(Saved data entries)
++++

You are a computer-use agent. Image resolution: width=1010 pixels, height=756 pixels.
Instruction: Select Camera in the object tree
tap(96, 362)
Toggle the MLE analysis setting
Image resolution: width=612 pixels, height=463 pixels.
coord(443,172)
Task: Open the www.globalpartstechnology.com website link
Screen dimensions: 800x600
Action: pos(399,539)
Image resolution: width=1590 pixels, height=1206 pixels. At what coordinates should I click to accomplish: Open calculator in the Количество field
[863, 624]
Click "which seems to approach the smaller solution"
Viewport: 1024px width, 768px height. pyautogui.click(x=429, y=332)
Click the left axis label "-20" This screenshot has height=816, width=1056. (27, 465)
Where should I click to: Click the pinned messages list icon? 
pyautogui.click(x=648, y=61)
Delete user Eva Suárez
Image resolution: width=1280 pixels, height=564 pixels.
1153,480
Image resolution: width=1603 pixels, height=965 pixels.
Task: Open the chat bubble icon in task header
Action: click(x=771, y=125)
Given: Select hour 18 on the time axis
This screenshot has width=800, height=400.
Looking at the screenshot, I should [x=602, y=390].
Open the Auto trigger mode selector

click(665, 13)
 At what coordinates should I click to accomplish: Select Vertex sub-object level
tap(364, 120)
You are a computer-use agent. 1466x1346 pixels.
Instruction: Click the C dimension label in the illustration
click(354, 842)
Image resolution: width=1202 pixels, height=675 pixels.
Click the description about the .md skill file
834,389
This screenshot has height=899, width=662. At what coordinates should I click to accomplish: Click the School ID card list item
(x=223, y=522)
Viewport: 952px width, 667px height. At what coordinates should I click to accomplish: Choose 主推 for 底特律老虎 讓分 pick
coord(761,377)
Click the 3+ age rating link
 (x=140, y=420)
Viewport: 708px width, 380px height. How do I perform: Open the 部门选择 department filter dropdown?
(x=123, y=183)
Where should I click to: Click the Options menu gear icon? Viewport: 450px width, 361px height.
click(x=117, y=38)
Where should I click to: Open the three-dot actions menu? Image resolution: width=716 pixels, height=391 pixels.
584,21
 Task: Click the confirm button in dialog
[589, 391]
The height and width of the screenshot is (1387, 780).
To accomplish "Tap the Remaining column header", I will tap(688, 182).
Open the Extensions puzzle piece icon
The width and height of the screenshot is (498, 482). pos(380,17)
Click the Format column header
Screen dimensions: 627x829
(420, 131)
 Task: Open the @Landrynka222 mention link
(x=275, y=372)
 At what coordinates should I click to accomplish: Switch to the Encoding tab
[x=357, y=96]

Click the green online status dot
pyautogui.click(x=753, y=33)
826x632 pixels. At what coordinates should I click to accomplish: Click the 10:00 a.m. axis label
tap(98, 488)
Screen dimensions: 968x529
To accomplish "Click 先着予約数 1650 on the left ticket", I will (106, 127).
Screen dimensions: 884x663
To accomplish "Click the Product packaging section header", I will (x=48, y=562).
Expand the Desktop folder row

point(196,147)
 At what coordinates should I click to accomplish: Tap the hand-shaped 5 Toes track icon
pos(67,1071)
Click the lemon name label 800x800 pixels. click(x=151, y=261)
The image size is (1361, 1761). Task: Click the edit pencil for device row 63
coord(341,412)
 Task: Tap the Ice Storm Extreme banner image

++++

* _Aim of the task_: Every record shown above should appear again in your answer, unchanged.

* _Exercise solution_:
You are a computer-use agent. Image resolution: width=1010 pixels, height=756 pixels.
Instruction: Select Camera in the object tree
tap(96, 362)
Toggle the MLE analysis setting
Image resolution: width=612 pixels, height=463 pixels.
coord(443,172)
Task: Open the www.globalpartstechnology.com website link
Screen dimensions: 800x600
Action: pos(399,539)
Image resolution: width=1590 pixels, height=1206 pixels. At what coordinates should I click to accomplish: Open calculator in the Количество field
[863, 624]
Click "which seems to approach the smaller solution"
Viewport: 1024px width, 768px height. pyautogui.click(x=429, y=332)
Click the left axis label "-20" This screenshot has height=816, width=1056. (27, 465)
Where should I click to: Click the pinned messages list icon? 
pyautogui.click(x=648, y=61)
Delete user Eva Suárez
Image resolution: width=1280 pixels, height=564 pixels.
1153,480
Image resolution: width=1603 pixels, height=965 pixels.
Task: Open the chat bubble icon in task header
Action: click(x=771, y=125)
Given: Select hour 18 on the time axis
This screenshot has width=800, height=400.
Looking at the screenshot, I should [x=602, y=390].
Open the Auto trigger mode selector

click(665, 13)
 At what coordinates should I click to accomplish: Select Vertex sub-object level
tap(364, 120)
You are a computer-use agent. 1466x1346 pixels.
Instruction: Click the C dimension label in the illustration
click(354, 842)
Image resolution: width=1202 pixels, height=675 pixels.
Click the description about the .md skill file
834,389
This screenshot has height=899, width=662. At what coordinates should I click to accomplish: Click the School ID card list item
(x=223, y=522)
Viewport: 952px width, 667px height. At what coordinates should I click to accomplish: Choose 主推 for 底特律老虎 讓分 pick
coord(761,377)
Click the 3+ age rating link
 (x=140, y=420)
Viewport: 708px width, 380px height. How do I perform: Open the 部门选择 department filter dropdown?
(x=123, y=183)
Where should I click to: Click the Options menu gear icon? Viewport: 450px width, 361px height.
click(x=117, y=38)
Where should I click to: Open the three-dot actions menu? Image resolution: width=716 pixels, height=391 pixels.
584,21
 Task: Click the confirm button in dialog
[589, 391]
The height and width of the screenshot is (1387, 780).
To accomplish "Tap the Remaining column header", I will tap(688, 182).
Open the Extensions puzzle piece icon
The width and height of the screenshot is (498, 482). pos(380,17)
Click the Format column header
Screen dimensions: 627x829
(420, 131)
 Task: Open the @Landrynka222 mention link
(x=275, y=372)
 At what coordinates should I click to accomplish: Switch to the Encoding tab
[x=357, y=96]

Click the green online status dot
pyautogui.click(x=753, y=33)
826x632 pixels. At what coordinates should I click to accomplish: Click the 10:00 a.m. axis label
tap(98, 488)
Screen dimensions: 968x529
To accomplish "Click 先着予約数 1650 on the left ticket", I will (106, 127).
Screen dimensions: 884x663
To accomplish "Click the Product packaging section header", I will (x=48, y=562).
Expand the Desktop folder row

point(196,147)
 At what coordinates should I click to accomplish: Tap the hand-shaped 5 Toes track icon
pos(67,1071)
Click the lemon name label 800x800 pixels. click(x=151, y=261)
The image size is (1361, 1761). Task: Click the edit pencil for device row 63
coord(341,412)
 Task: Tap the Ice Storm Extreme banner image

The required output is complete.